In response, British Gas fired off five random bills declaring a debt varying between £241 and £464.
The first of the five was sent to the address of PS’s father, who had died in 2021, the rest to his mother’s empty home. Two arrived on the same day, both demanding payment of differing sums. Eventually, a cheque followed – payable to PS’s deceased mother. He was back where he’d started six months ago.
Enter the Observer. Within 23 hours, British Gas picked up the phone, waived what it decided was a debit of £300, promised correct bills, and reissued the £250 cheque which arrived all of five weeks later. After which it wrote to PS’s dead mother advising her of her options for upcoming price rises.
Act II
Down to Sheffield, where JT is having trouble with her identity. In February, three months after moving into her flat, she realised she was paying for her neighbour’s electricity consumption and her neighbour was paying hers. Somewhere along the line, probably when the block was built, their meters were transposed and neither they, nor their suppliers, were aware of it.

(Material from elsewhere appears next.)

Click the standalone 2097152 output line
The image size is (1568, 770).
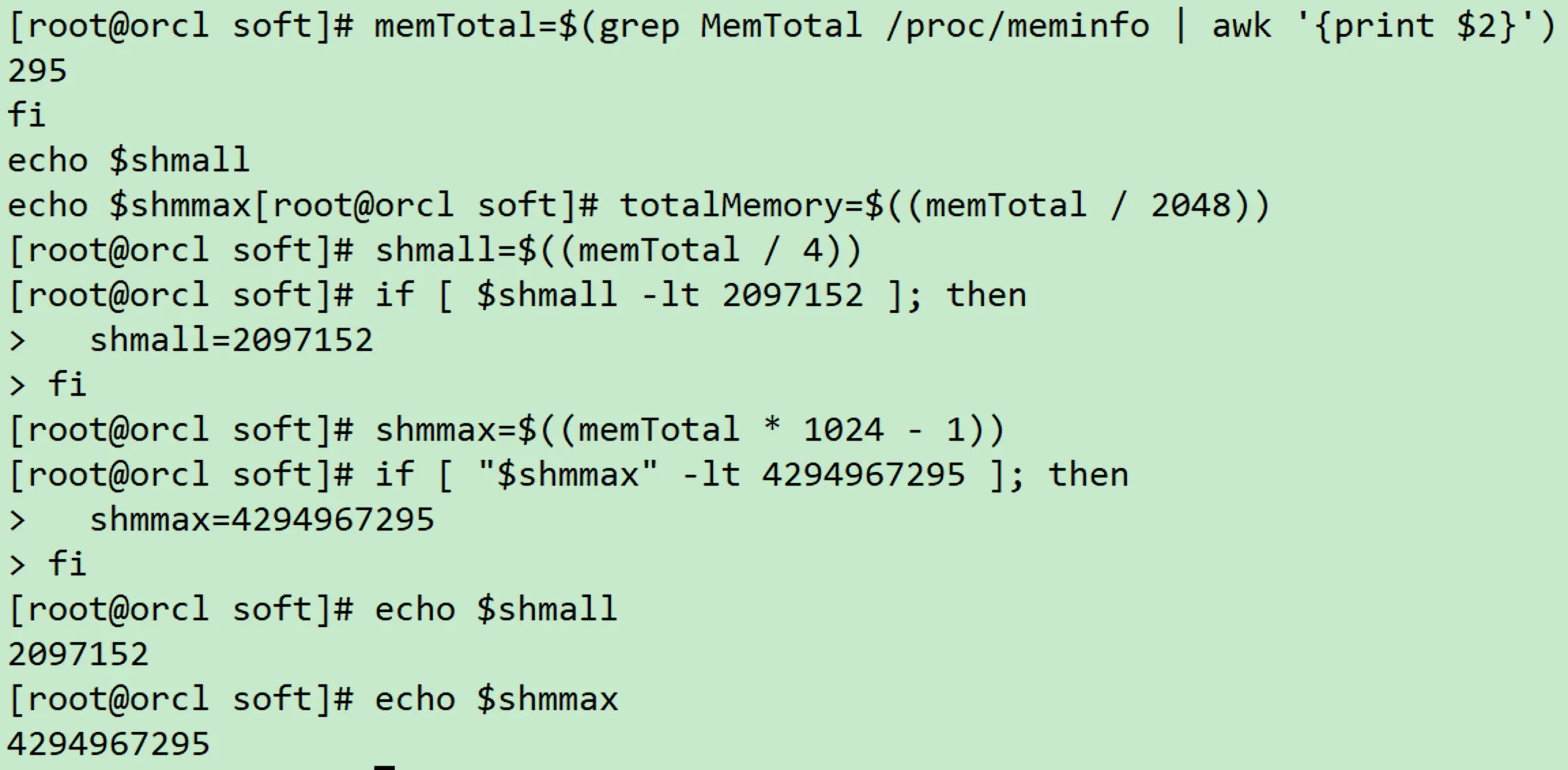78,654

“Our vendors had wondered why, when they went on holiday, their consumption never went down,” she says. She informed Scottish Power, whose bills she had been paying, to no avail. The neighbour, who was signed up with Utility Warehouse, seemed unconcerned that they were footing her costs.

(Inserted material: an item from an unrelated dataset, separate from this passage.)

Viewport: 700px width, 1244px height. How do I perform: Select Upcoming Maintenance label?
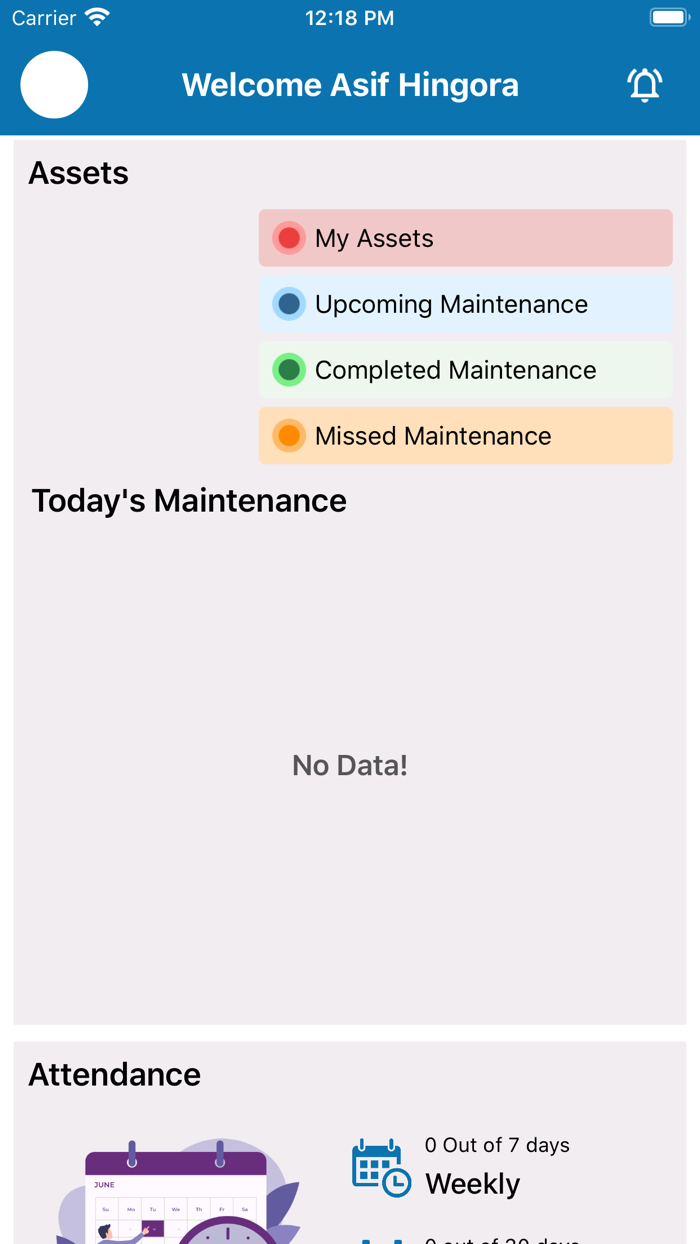click(x=451, y=304)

I entered the scene in June and began a four-month wrestling bout. Scottish Power thanked me for raising the case, then lapsed into a month of silence. It claimed it was waiting for crucial information from Utility Warehouse.
Utility Warehouse told me it hadn’t heard a word from Scottish Power and had no idea there was a problem. It arranged for a technician to visit the neighbour’s flat and crossed meters were confirmed.
By now it was August. It wasn’t until mid October that Scottish Power announced that JT’s meter was now correctly registered. The two companies swapped figures and JT was issued with a statement showing a £241 balance, plus £300 for the inconvenience.
Act III
Londoner LM is desperate for a bill. Any bill. She hasn’t heard a peep from her supplier, Rebel, since moving into her flat nearly a year ago. She’s made 30 calls. She’s begged, in vain, to pay an estimated sum. She’s tried to defect to another supplier, but no one will have her until she is fully paid up.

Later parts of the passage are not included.